Created in 1963, Mississippi’s Poet Laureate serves as the official state poet, creating and reading poetry at state occasions and agency activities, and representing the Magnolia State’s rich cultural heritage. The Office of the Governor, in partnership with the Mississippi Arts Commission and Mississippi’s other cultural agencies, appoints the position to a four-year term. Pierce’s term expires in 2025.
“Gov. Reeves and the Mississippi Arts Commission made an outstanding decision to select Dr. Pierce as Mississippi’s official state poet.

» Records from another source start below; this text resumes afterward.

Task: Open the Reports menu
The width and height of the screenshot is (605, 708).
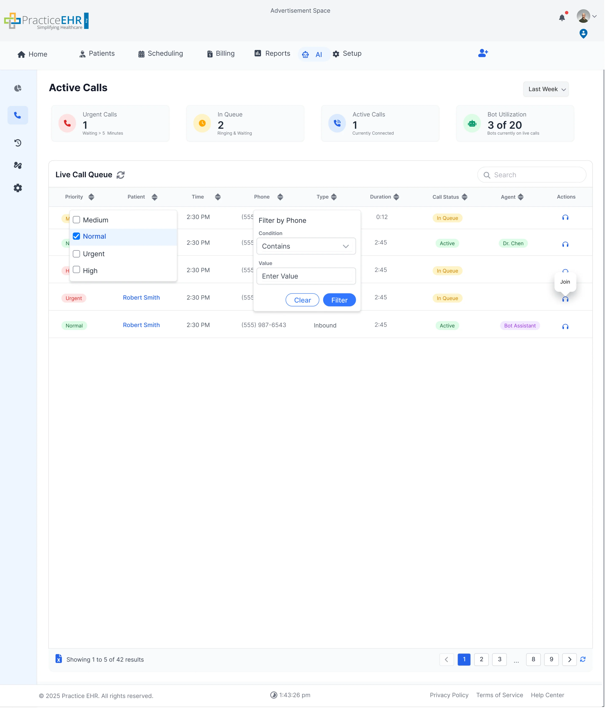Action: [272, 54]
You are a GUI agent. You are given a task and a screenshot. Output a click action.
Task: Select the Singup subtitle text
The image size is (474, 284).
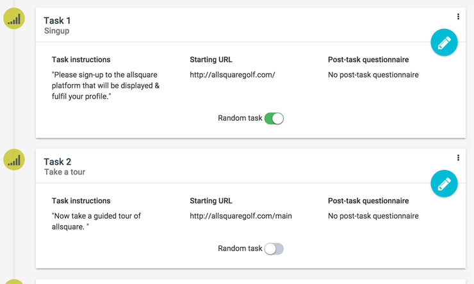(56, 31)
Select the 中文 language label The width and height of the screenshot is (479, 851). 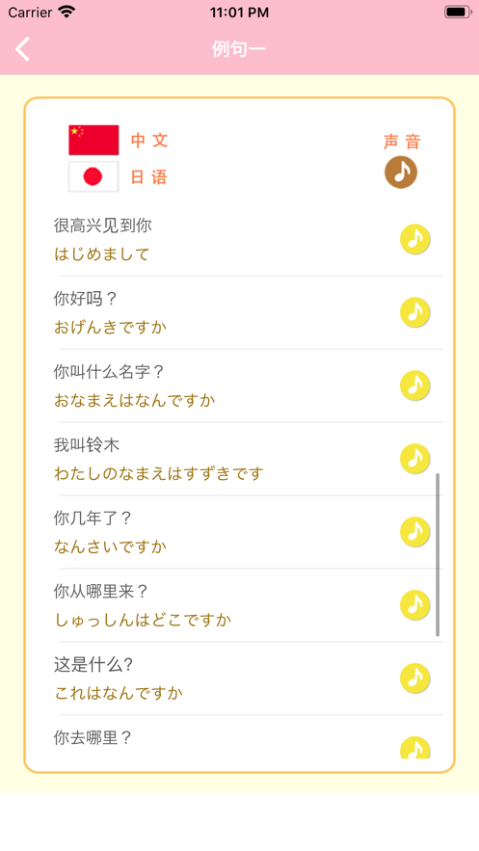(x=149, y=140)
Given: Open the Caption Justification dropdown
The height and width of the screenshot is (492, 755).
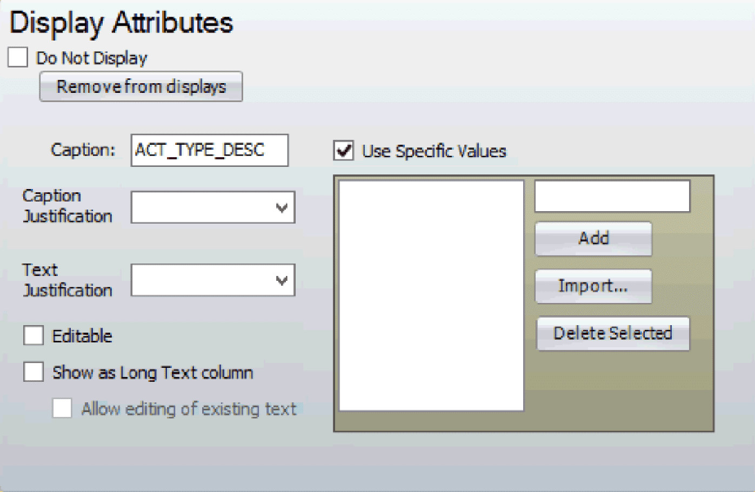Looking at the screenshot, I should coord(205,207).
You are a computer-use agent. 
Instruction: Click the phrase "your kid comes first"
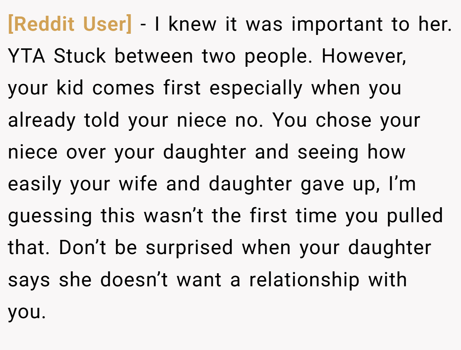click(104, 89)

Her selection speaks volumes about the exceptional quality of our faculty and the opportunities our students have to interact with talented, creative and accomplished educators in our classrooms,” said 㽶ֱPresident Mark E. Keenum, who presented Pierce with a ceremonial chrome cowbell. “Dr. Pierce also perfectly represents this university’s longstanding commitment to service and outreach that makes a difference.”
Pierce thanked the university for “being a place where the arts are valued and championed.”
“I am grateful for, though not surprised by, Mississippi State’s unflagging commitment to this crucial part of our university and our lives,” she said.
Pierce is the winner of the 2021 Mississippi Institute of Arts and Letters Poetry Award for her book “Danger Days,” a collection of poems addressing the beauty of the world, as well as destruction created by climate change. She has authored four books of poetry.
Pierce received a 2020 Mississippi Arts Commission Literary Artist Fellowship for her poetry, a 2020 Pushcart Prize for her poem “Entreaty,” and a 2018 Pushcart Prize for her poem “I Kept Getting Books about Birds.” She also received a 2019 Creative Writing Fellowship from the National Endowment for the Arts.
Her poems have appeared in The Best American Poetry, American Poetry Review, The Nation, Boston Review and The Southern Review, among many other publications. For more, visit .
Part of MSU’s College of Arts and Sciences, the Department of English is online at and the Institute for the Humanities is online at .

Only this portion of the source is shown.